Assignment:
Output only the lines below that start at the line containing "You are a GUI" and end at the line containing "Task: Click the Runflat value No", with both ends kept.

··· Data supplied ···

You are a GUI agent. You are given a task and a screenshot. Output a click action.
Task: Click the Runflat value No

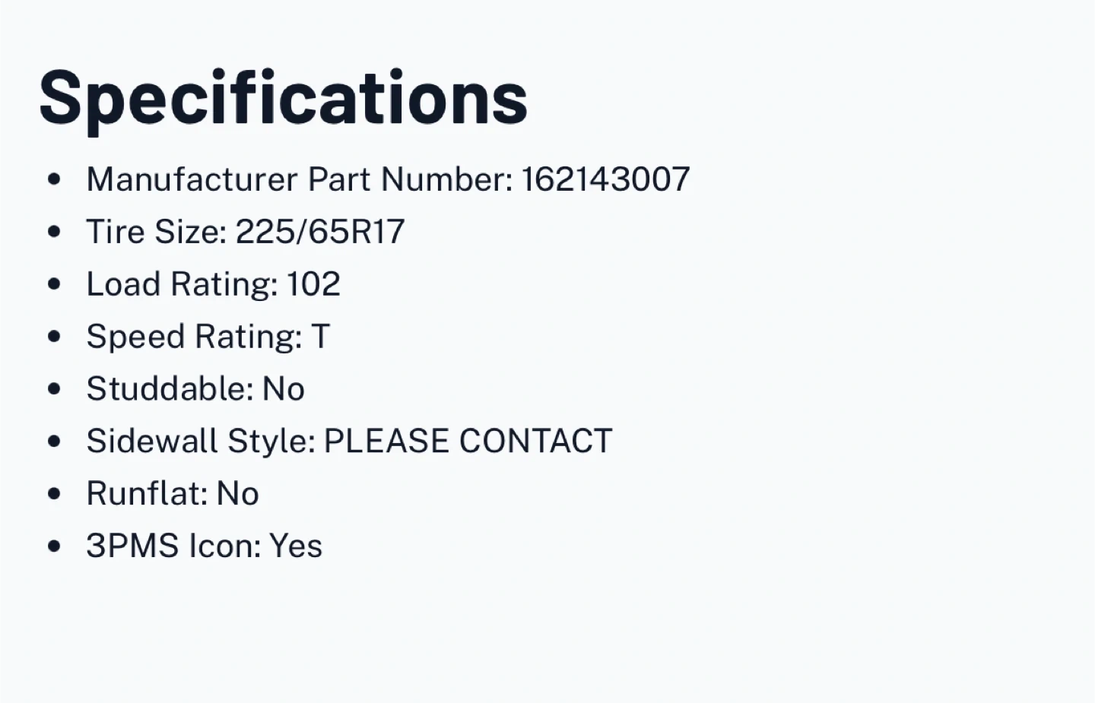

···
··· Data supplied ···

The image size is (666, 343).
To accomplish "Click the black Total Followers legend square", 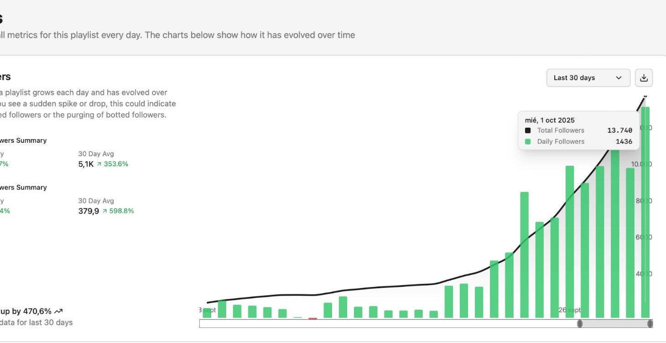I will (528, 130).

···
··· Data supplied ···

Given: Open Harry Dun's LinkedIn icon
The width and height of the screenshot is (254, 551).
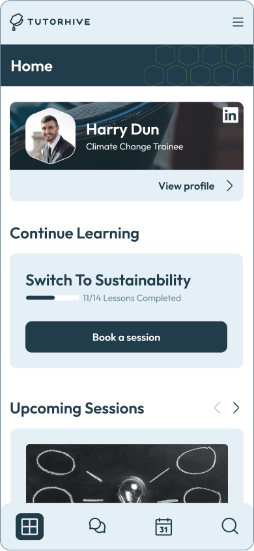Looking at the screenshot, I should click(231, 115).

···

Result of this exercise:
You are a GUI agent. You are given a task and a screenshot. Output a click action.
Task: Click the Runflat value No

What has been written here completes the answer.